HIL testing grows as its nature changes
Model-based design and hardware-in-the-loop testing have long been dominant in the automotive and aerospace industries, as I noted last December in “Model-based design and early verification aid designers” and last July in “High-level software for embedded-system design: doing your job?” As I noted in those articles, the techniques are expanding to other applications areas as well. I highlight one such application in “Model-based design aids medical device test” from the latest issue of Test & Measurement World. That article recounts the Cleveland FES Center’s use of MathWorks model-based design tools to reduce the development time of functional electrical stimulation, which can restore movement to individuals with neuromuscular disabilities.

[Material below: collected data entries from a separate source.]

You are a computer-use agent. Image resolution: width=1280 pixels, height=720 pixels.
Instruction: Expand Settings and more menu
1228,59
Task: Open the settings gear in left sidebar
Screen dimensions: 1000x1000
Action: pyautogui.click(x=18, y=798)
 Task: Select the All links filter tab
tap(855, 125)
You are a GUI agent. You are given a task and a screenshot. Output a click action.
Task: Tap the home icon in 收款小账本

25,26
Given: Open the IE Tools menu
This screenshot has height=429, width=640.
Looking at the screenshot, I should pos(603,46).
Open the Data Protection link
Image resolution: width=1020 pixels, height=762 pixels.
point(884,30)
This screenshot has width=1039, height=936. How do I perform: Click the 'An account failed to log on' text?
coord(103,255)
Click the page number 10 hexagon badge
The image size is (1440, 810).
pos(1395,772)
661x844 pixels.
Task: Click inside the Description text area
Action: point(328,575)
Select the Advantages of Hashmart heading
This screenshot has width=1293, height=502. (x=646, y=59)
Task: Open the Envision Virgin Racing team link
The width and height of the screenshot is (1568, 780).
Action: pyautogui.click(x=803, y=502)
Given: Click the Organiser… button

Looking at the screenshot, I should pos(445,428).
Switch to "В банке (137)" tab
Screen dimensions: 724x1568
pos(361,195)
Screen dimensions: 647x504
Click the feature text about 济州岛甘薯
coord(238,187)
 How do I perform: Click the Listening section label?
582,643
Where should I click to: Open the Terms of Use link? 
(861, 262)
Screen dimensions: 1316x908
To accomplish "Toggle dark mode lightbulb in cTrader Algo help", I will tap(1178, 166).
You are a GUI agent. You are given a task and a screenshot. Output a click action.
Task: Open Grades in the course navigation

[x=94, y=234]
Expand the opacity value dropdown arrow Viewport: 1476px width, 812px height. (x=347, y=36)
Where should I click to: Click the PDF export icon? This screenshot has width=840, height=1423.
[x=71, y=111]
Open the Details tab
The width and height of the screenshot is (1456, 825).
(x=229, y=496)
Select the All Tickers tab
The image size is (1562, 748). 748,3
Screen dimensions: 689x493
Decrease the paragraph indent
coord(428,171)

But as the use of model-based design and HIL testing grow, the very nature of the techniques may be changing, reports Chris Washington, senior product manager at National Instruments. As an example, he cites an engine-control unit undergoing HIL testing. Normally, a software model would represent the rest of the vehicle and environmental variables. But if the ECU integrates sensors, then the software model cannot supply representations of the environmental variables that the ECU itself must acquire. Consequently, an effective test system must include, for example, acceleration capabilities that put the ECU through its expected ranges of roll, pitch, and yaw. Washington calls the type of testing that can provide such excitation “real-time testing.”